Belarusian law professor and administrator (born 1969)

Olga Chupris (or Volha Chuprys, Вольга Іванаўна Чупрыс) is a Belarusian lawyer, deputy head of the Presidential Administration of Belarus (since 2019).

She is also a Doctor of Law, and a professor. Chupris is the first female vice rector of the Belarusian State University, which is the oldest and largest university in Belarus.

== Biography ==
Olga Chupris was born on December 9, 1969, in Minsk. In 1992, she graduated from the Law Faculty of the Belarusian State University, and in 1997, graduated from the BSU postgraduate program. In 1998, she defended her thesis for the degree of candidate of legal sciences on the topic "Constitutional and legal problems of citizenship in the countries of the Commonwealth of Independent States: a comparative legal analysis." In 2003, Olga Chris was awarded the academic title of "associate professor." After finishing her postgraduate studies, she started working at the BSU as a teacher. It wasn't long until she was promoted into the senior teacher than an assistant professor in 2000, deputy director of the Law College of the BSU (2004-2005), and eventually Deputy Dean for educational work at the BSU (2005-2006). From 2010 to 2016, she worked as Deputy Dean of the Faculty of Law on educational innovations, as well as educational and methodical work.

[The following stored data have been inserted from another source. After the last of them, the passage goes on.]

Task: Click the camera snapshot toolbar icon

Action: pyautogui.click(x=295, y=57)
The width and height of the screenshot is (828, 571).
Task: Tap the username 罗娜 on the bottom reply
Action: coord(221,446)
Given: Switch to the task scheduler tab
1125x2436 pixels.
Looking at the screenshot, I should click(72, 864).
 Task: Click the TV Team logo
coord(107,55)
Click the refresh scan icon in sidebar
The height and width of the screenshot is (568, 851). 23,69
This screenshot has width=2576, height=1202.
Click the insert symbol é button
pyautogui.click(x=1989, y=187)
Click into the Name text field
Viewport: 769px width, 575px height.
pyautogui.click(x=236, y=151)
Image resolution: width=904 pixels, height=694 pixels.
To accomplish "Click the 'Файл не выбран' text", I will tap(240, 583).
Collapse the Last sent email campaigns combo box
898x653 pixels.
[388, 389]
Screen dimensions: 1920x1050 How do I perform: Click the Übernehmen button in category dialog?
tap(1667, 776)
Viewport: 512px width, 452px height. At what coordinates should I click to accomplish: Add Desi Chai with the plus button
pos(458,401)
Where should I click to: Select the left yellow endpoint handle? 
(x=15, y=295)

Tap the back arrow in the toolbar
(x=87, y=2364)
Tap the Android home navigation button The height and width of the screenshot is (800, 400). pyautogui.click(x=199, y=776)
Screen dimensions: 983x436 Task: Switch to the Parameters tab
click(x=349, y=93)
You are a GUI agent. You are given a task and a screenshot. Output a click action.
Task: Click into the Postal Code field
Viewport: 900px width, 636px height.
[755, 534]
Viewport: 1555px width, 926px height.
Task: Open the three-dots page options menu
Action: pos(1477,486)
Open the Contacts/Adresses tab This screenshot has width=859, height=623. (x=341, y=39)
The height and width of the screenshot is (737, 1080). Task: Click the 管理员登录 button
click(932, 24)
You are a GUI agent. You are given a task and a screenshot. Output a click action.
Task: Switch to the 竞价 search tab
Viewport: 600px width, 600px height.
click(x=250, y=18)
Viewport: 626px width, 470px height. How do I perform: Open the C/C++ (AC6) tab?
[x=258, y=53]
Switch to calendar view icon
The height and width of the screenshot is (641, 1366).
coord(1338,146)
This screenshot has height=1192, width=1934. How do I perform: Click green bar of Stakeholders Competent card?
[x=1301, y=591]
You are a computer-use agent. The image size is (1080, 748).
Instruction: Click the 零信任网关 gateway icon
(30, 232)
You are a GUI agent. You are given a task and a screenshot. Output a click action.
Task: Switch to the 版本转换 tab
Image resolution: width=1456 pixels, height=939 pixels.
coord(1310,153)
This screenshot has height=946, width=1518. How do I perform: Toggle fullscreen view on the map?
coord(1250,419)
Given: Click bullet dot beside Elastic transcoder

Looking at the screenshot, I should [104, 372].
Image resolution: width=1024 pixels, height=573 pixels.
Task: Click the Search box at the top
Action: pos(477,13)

From 2009 to 2016, she served as the Head of Teaching and Methodical Commission for the Law of Faculty at the Belarusian State University. From 2015 to 2018, she was the Head of the Department of Public Administration for the Law of Faculty at the BSU. She worked as a professor at the Department of Constitutional Law of the BSU. Since January 10, 2018, she has been the Vice-Rector for Academic Work and Educational Innovations of the Belarusian State University.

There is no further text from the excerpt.